Cet article provient du site du syndicat de salariés CFDT.
Un conseil supérieur de la prud’homie a été convoqué le 20 novembre dernier. A l’occasion de cette réunion, une nouvelle procédure dite « accélérée au fond » a été présentée par la Chancellerie. Si la CFDT n’a pas formulé d’objection particulière à propos de l’émergence de ce nouveau concept, elle a par contre sérieusement dénoncé ses modalités de mise en œuvre, qui risquent d’être génératrices d’un nouvel éloignement des justiciables salariés de la juridiction prud’homale.
Les débats du CSP du 20 novembre 2019 se sont articulés autour de deux temps : l’introduction au sein de la partie réglementaire du Code du travail du concept de « procédure accélérée au fond » et les questions diverses (que la CFDT a fortement contribué à alimenter).
- L’introduction au sein de la partie réglementaire du Code du travail du concept de « procédure accélérée au fond »
– La Chancellerie a présenté le projet de décret porteur d’une telle évolution.

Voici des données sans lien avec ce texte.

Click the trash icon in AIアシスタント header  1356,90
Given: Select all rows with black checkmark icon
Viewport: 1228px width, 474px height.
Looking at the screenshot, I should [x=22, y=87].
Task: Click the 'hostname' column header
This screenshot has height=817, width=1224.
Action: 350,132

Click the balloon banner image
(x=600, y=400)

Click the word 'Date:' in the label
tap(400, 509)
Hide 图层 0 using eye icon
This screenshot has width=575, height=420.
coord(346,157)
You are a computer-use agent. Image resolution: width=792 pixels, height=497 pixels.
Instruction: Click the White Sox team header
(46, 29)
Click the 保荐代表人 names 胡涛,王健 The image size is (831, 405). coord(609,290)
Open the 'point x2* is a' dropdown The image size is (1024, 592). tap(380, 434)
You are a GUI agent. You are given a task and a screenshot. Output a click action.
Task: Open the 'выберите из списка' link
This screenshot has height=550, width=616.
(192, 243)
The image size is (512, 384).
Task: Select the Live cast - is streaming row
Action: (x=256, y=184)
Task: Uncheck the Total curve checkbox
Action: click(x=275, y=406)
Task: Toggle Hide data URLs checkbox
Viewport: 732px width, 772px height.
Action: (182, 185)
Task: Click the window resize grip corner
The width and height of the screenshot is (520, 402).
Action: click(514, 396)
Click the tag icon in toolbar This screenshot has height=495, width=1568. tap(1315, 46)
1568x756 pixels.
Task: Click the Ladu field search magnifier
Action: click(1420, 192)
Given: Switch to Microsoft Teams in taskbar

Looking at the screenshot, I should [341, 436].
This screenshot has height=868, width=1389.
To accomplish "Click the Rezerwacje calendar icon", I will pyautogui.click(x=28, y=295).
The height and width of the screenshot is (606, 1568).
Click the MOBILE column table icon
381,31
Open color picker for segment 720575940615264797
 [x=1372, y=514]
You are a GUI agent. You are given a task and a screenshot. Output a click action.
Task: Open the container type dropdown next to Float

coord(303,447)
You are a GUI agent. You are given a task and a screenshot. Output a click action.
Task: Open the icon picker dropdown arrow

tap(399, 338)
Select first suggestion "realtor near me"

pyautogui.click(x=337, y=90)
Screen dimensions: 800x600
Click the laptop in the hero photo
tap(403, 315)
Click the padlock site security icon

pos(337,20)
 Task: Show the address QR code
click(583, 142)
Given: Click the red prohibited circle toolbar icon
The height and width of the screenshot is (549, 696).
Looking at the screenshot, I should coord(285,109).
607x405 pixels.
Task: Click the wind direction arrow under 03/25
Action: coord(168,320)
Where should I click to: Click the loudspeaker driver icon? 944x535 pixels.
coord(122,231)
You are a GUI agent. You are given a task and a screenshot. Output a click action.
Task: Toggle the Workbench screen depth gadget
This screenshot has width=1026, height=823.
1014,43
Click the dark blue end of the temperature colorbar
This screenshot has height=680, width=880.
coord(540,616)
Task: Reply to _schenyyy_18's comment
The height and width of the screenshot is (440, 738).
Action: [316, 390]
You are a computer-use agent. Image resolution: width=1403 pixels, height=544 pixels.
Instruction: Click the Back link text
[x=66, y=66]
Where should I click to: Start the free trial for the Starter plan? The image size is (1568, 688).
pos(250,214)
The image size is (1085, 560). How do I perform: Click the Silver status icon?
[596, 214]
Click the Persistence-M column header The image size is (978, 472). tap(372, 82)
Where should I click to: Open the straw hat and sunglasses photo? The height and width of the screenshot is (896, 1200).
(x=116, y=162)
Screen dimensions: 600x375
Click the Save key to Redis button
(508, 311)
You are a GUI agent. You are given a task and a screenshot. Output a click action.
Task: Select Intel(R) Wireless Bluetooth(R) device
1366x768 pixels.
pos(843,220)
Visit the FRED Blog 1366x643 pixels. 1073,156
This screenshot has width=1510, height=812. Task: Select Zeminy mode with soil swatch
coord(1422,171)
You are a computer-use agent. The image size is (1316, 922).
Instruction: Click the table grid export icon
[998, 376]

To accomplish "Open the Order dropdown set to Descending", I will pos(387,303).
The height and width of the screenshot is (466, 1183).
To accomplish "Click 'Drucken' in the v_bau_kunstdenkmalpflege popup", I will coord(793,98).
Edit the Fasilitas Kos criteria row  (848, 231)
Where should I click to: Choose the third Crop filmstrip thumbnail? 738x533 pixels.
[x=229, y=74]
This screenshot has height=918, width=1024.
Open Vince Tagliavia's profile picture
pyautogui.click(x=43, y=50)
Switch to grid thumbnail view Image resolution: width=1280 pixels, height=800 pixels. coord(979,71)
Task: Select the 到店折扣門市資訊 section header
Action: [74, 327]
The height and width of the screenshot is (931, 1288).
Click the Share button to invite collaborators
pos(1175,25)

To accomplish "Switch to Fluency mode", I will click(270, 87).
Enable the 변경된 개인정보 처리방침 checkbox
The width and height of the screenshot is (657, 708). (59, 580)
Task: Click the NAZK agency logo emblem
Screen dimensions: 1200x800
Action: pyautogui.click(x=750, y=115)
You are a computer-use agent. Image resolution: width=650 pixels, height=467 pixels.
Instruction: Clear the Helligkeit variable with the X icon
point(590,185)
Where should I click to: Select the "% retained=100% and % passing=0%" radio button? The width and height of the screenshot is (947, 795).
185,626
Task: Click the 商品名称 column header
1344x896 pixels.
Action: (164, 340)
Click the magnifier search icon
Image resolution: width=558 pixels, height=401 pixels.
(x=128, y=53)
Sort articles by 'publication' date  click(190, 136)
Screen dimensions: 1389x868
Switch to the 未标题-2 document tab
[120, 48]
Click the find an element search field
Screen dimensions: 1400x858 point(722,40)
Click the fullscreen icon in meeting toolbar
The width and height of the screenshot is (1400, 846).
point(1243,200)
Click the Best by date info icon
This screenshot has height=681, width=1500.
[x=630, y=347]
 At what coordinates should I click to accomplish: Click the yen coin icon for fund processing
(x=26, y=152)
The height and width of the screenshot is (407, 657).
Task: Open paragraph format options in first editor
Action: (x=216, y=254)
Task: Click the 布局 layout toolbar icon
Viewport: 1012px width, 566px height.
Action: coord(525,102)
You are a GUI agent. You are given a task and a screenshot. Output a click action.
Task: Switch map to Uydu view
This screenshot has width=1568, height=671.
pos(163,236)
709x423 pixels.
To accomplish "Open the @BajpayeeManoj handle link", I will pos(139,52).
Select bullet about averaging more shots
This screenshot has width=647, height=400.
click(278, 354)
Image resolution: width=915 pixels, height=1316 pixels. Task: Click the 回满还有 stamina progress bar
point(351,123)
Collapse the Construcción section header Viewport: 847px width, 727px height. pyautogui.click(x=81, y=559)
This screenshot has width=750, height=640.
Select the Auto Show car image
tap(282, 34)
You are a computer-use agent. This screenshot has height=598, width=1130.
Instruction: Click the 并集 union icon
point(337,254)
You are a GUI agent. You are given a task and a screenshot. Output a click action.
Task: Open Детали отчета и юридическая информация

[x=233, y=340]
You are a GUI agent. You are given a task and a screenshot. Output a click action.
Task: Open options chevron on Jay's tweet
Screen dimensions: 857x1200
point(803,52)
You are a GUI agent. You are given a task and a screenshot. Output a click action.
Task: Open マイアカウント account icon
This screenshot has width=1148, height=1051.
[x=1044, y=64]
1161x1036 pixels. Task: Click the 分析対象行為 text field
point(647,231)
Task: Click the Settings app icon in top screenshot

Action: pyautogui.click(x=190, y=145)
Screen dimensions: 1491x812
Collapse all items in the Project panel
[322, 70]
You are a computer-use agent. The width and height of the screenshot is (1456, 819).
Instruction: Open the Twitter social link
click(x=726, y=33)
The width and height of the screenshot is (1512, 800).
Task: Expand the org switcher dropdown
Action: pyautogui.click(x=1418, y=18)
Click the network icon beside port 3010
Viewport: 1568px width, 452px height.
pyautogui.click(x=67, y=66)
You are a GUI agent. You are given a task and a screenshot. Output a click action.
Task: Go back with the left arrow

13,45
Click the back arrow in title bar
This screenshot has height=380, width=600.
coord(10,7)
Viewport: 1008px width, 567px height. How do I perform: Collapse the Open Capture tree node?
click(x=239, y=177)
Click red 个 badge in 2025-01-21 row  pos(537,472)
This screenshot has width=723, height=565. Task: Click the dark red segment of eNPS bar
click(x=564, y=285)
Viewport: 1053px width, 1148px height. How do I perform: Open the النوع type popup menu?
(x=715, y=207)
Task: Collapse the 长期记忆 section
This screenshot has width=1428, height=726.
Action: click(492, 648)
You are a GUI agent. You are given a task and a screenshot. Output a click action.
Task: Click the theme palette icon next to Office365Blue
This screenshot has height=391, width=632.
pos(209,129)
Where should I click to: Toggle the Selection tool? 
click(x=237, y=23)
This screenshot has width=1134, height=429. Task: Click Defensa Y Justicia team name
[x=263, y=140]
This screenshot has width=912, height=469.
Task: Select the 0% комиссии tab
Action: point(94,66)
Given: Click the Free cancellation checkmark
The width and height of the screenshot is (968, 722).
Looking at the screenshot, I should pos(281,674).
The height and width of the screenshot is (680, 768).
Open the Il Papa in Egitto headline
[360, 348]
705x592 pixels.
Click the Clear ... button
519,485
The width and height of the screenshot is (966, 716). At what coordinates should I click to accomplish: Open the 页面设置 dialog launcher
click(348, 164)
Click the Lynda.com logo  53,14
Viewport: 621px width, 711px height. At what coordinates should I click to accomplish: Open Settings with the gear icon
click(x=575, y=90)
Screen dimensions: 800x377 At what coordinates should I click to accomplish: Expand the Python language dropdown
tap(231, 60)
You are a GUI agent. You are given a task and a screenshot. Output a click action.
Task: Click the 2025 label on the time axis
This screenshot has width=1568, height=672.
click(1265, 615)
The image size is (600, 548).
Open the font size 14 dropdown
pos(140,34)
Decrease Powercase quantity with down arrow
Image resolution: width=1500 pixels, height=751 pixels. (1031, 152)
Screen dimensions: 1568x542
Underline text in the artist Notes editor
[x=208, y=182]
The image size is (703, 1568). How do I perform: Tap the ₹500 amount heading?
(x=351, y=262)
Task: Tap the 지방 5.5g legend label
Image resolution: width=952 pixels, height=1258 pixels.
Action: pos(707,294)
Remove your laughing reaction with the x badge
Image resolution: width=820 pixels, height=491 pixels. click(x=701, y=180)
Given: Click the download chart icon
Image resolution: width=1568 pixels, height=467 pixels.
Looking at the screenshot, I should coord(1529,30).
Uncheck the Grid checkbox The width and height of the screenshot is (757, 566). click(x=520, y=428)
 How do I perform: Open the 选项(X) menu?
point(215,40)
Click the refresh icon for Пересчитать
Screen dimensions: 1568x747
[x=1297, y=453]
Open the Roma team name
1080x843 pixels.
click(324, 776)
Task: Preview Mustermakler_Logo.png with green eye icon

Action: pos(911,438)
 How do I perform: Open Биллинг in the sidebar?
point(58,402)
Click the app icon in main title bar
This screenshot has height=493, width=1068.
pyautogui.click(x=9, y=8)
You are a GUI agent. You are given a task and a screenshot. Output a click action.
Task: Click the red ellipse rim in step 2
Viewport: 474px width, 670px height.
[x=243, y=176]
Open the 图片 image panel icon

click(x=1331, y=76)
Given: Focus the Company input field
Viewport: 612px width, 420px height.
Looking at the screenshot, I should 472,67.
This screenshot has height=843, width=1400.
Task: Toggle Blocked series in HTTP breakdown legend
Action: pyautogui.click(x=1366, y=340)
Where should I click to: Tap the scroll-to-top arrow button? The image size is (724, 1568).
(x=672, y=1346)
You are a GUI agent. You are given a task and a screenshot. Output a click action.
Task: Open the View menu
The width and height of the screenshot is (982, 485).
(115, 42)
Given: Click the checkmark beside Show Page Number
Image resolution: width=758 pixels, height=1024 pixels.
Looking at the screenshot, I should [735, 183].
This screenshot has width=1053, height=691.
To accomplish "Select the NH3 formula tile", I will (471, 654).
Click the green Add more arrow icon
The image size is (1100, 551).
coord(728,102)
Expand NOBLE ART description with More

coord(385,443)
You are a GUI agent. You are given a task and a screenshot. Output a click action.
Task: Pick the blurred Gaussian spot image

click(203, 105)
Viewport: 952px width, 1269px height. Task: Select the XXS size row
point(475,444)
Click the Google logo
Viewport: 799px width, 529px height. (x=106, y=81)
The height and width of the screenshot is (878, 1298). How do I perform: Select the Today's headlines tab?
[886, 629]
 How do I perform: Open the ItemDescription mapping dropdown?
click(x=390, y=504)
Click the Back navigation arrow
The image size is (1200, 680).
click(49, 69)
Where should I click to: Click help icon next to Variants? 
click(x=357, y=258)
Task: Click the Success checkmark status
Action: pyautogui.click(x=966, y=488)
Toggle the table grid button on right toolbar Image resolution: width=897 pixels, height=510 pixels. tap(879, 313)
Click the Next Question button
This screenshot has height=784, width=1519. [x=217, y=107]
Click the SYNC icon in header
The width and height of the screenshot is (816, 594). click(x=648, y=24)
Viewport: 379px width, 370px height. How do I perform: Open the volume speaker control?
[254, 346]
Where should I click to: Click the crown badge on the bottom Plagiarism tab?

Ce projet ne faisait que poursuivre la réforme de la procédure dite du « en la forme de référés », déjà amorcée par la loi de réforme et de programmation de la justice votée au 1er trimestre de cette année(1).
Concrètement, ce projet de décret avait pour principale ambition de remplacer, dans la partie règlementaire du Code du travail, la formulation « en la forme des référés » par celle de « procédure accélérée au fond ».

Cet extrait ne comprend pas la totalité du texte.